Saffari Mostafa, Moghimi Hamid Reza, Dass Crispin R
Department of Pharmaceutics and Nanotechnology, School of Pharmacy, Shahid Beheshti University of Medical Sciences, Tehran, Iran. ; Current Address: Department of Pharmaceutics, School of Pharmacy, Islamic Azad University, Tehran, Iran.
Department of Pharmaceutics and Nanotechnology, School of Pharmacy, Shahid Beheshti University of Medical Sciences, Tehran, Iran.
Iran J Pharm Res. 2016 Winter;15(Suppl):3-17.
Gene therapy is a therapeutic approach to deliver genetic material into cells to alter their function in entire organism. One promising form of gene delivery system (DDS) is liposomes. The success of liposome-mediated gene delivery is a multifactorial issue and well-designed liposomal systems might lead to optimized gene transfection particularly in vivo. Liposomal gene delivery systems face different barriers from their site of application to their target, which is inside the cells. These barriers include presystemic obstacles (epithelial barriers), systemic barriers in blood circulation and cellular barriers. Epithelial barriers differ depending on the route of administration. Systemic barriers include enzymatic degradation, binding and opsonisation. Both of these barriers can act as limiting hurdles that genetic material and their vector should overcome before reaching the cells. Finally liposomes should overcome cellular barriers that include cell entrance, endosomal escape and nuclear uptake. These barriers and their impact on liposomal gene delivery will be discussed in this review.

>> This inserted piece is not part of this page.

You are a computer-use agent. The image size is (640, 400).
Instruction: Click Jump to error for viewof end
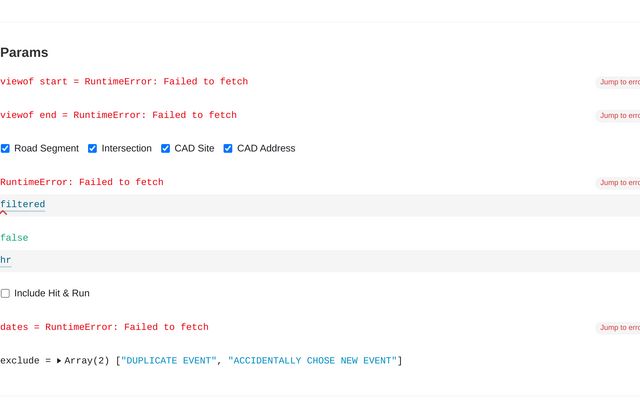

基因治疗是一种将遗传物质导入细胞以改变其在整个生物体中功能的治疗方法。基因递送系统(DDS)的一种有前景的形式是脂质体。脂质体介导的基因递送的成功是一个多因素问题,精心设计的脂质体系统可能会导致优化的基因转染,特别是在体内。脂质体基因递送系统从其应用部位到其靶标(细胞内部)面临不同的障碍。这些障碍包括全身前障碍(上皮屏障)、血液循环中的全身屏障和细胞屏障。上皮屏障因给药途径而异。全身屏障包括酶降解、结合和调理作用。这两种屏障都可能成为遗传物质及其载体在到达细胞之前应克服的限制障碍。最后,脂质体应克服包括细胞进入、内体逃逸和核摄取在内的细胞屏障。本综述将讨论这些屏障及其对脂质体基因递送的影响。